Falls and trips in construction - Working at height
There is no distinction made between low and high falls so for all work at height, measures must be taken to prevent the risk of any fall that could cause injury.
How long the job will take and how often it will be carried out are important selection issues. For example, a simple podium or stepladder may be the most suitable equipment to use if the work is low risk, short duration and not needed very often.
Whoever assembles and uses the equipment must be trained and competent to do so. Mobile elevating work platforms can provide excellent safe access to high-level work and can be easily moved from one location to another. Remember, powered access equipment requires the operator to hold a certificate or licence to prove that they are trained and competent.

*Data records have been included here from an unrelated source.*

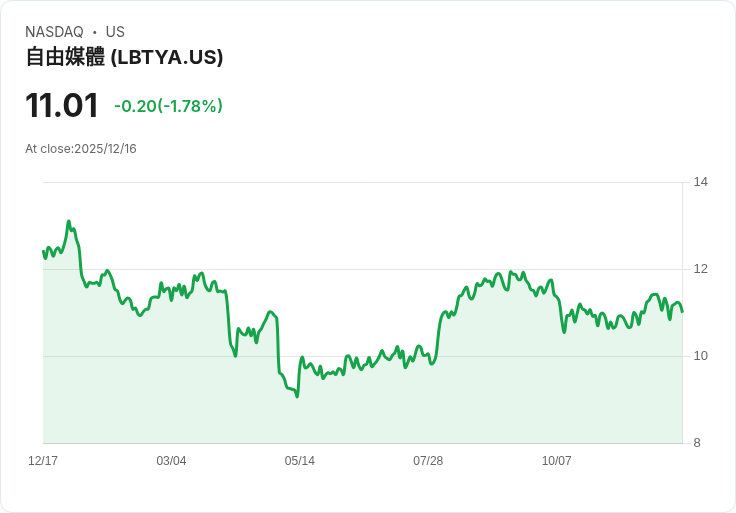Click the last data point of the chart line
736x513 pixels.
point(682,311)
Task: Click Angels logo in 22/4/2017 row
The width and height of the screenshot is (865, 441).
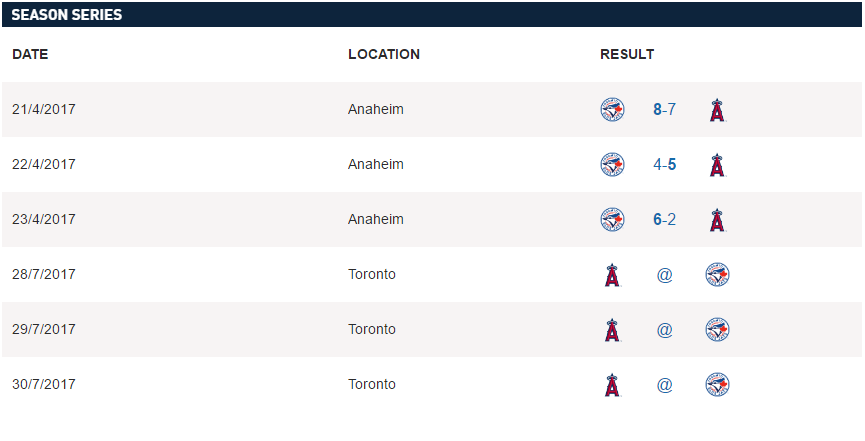Action: [716, 165]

Tower scaffolds are widely used and can provide an effective and safe means of access, however poorly erected and misused tower scaffolds are the cause of numerous accidents each year. Remember, towers should only be erected by trained and competent people who are following a safe method of work.
Ladders and stepladders are the most commonly used pieces of access equipment for a wide range of tasks and perhaps the most misused so it is essential that those who use ladders are trained and competent to do so.

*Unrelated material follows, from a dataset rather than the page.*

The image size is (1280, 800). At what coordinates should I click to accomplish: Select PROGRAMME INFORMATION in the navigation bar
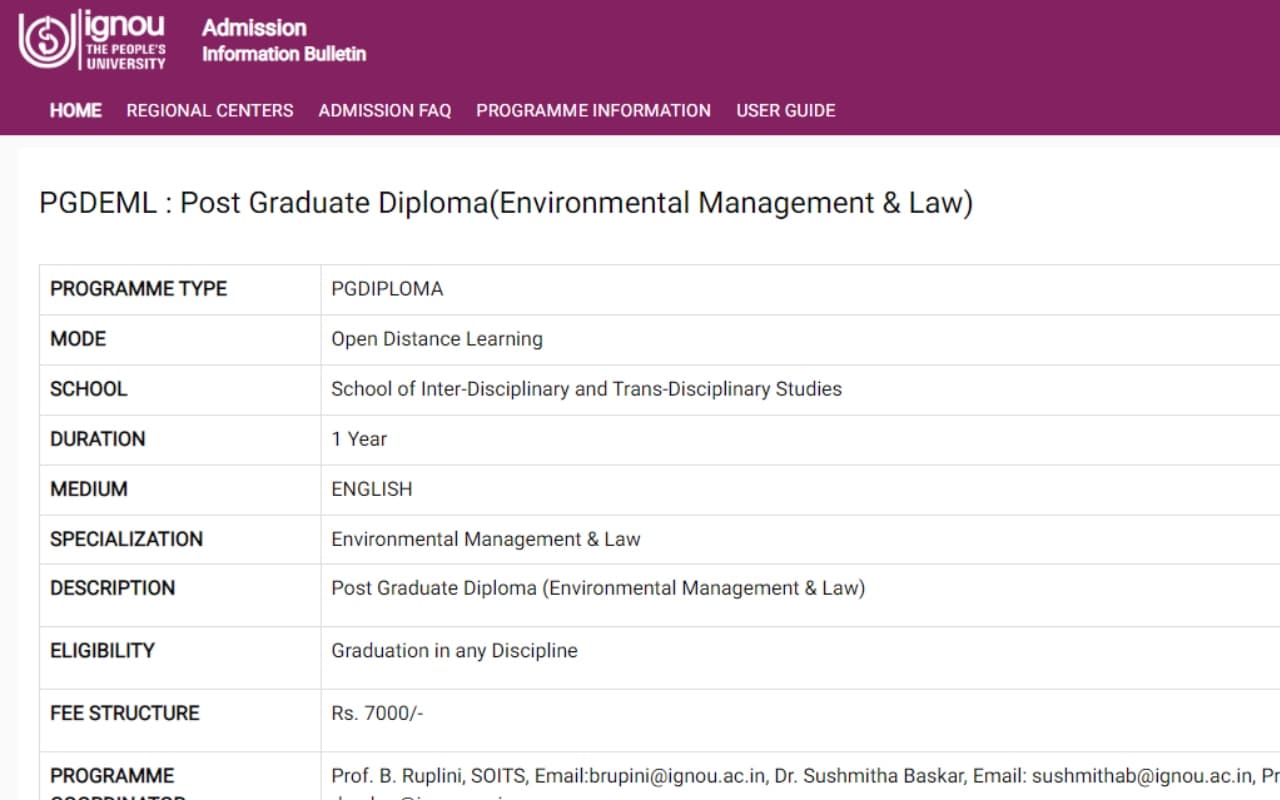point(593,110)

Ladders should be your last option. They should only be considered for light work of short duration and where the use of other more suitable work equipment is not appropriate. If ladders are used, they should be:
- of the correct type – class 1 industrial or EN131 is recommended
- in good condition
- placed on firm level ground
- properly secured
- and set at the correct length and angle for the job.
Principal contractors should:
- Have a system for the procurement and control of contractors that includes arrangements to check their competence
- Agree with subcontractors the risk control measures they will use
- Actively monitor the work of subcontractors to ensure they are actually working to the agreed method
All dutyholders need to:
- Identify jobs that involve work at height and plan the work to ensure that appropriate precautions are in place
- Have a risk assessment in place that applies the Work at Height Regulations hierarchy*
- Have procedures for the selection of correct equipment and ensure that the selected equipment is actually used
- Communicate risk control measures to the workforce
- Ensure workers are competent to use the equipment that has been correctly installed/assembled
- Arrange inspection and maintenance of equipment as appropriate
- Avoid working at height if possible
- Use an existing safe place of work
- Provide work equipment to prevent falls
- Mitigate distance and consequences of a fall
- Instruction and training and/or other means.
For the above, collective protective measures (such as scaffolding) must be prioritised over personal protection (such as using a fall arrest harness).
Working at height does not have to involve unacceptably high risks. Proper management of the issues we have looked at will create a safer working environment for everyone and help you to comply with your legal duties. Take the time to plan the work, select the right equipment, and use it properly.